Tout le problème est de savoir s’il sera suffisant.

     Un signe d’espoir cependant qui montre qu’il est possible de bouger au moins localement : dans notre diocèse de Rouen, Mgr Dominique Lebrun à nommé Mme Carole de Villeroché, mariée et mère de famille, ancienne responsable de la catéchèse comme de Co-Modératrice de la Curie.

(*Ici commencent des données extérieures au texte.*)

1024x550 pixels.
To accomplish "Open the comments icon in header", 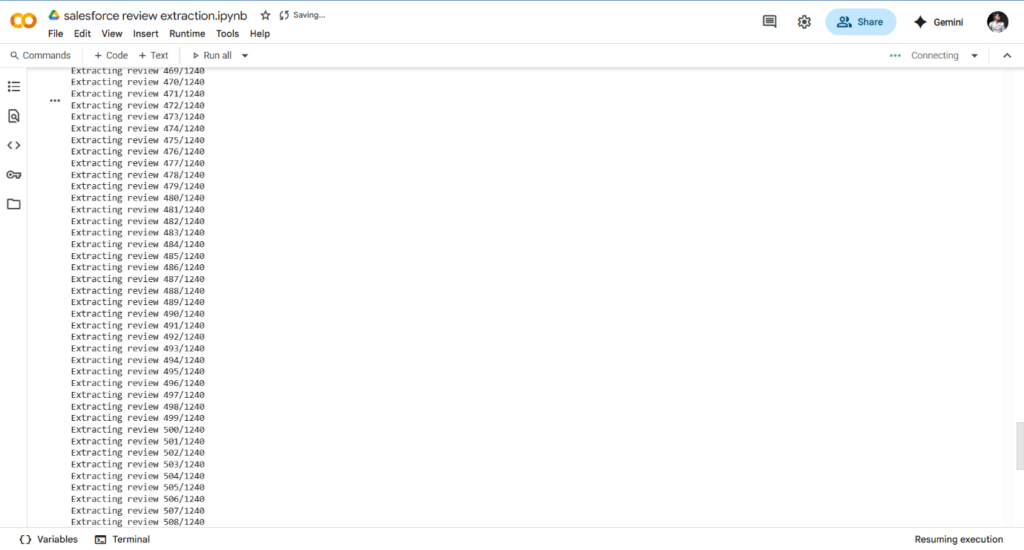I will click(x=769, y=22).
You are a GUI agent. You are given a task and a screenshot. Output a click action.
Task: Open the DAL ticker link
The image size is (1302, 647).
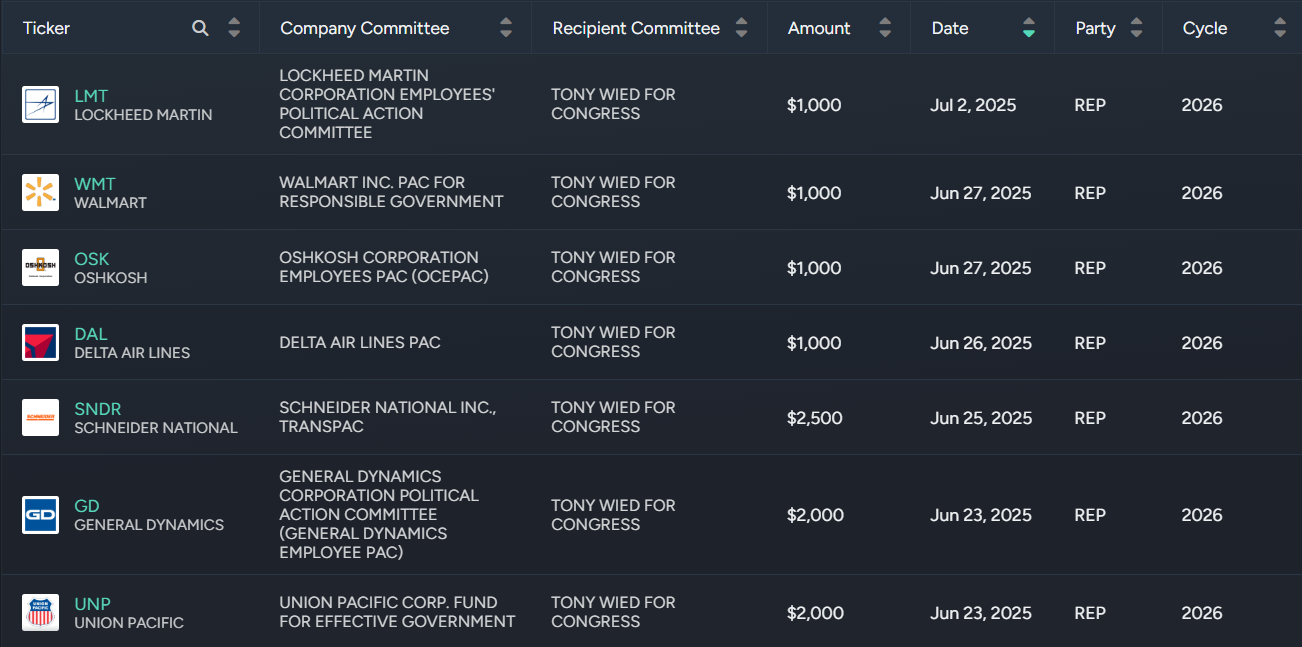[x=90, y=334]
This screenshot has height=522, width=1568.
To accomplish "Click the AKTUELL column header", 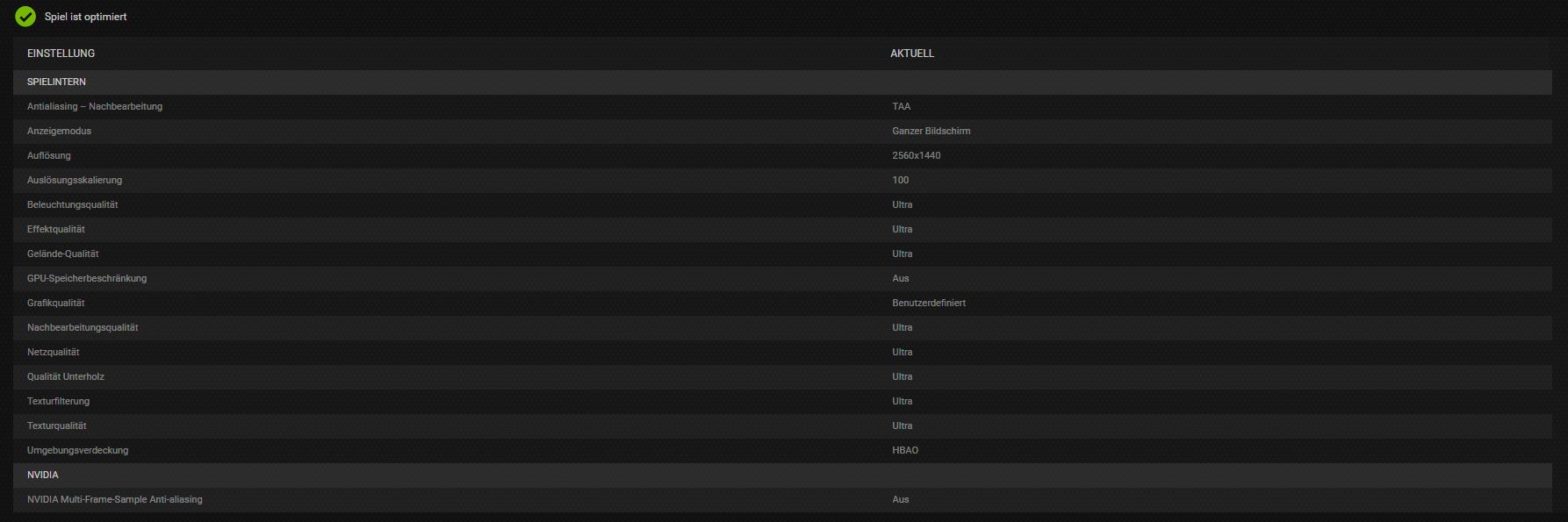I will (x=912, y=54).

Un nouveau ministère pour trois ans, pour travailler avec le Vicaire Général avec même pouvoir décisionnaire et même prérogatives que lui.

Un pas peut-être plus important qu’il n’y paraît….

     L’assemblée des évêque à Lourdes fin mars va à l’encontre de l’ouverture désirée par un peuple laïc dont ils ne semblent pas percevoir les attentes, ou pire s’ils les perçoivent se sentent au mieux incapables d’y répondre et au pire refusent d’y répondre.

 Aujourd’hui il apparait que nos évêques (ou du moins plus de 33%  puisque les adoptions se faisaient à la majorité qualifiée) ne souhaitent clairement pas partager les prises de décisions avec les laïcs.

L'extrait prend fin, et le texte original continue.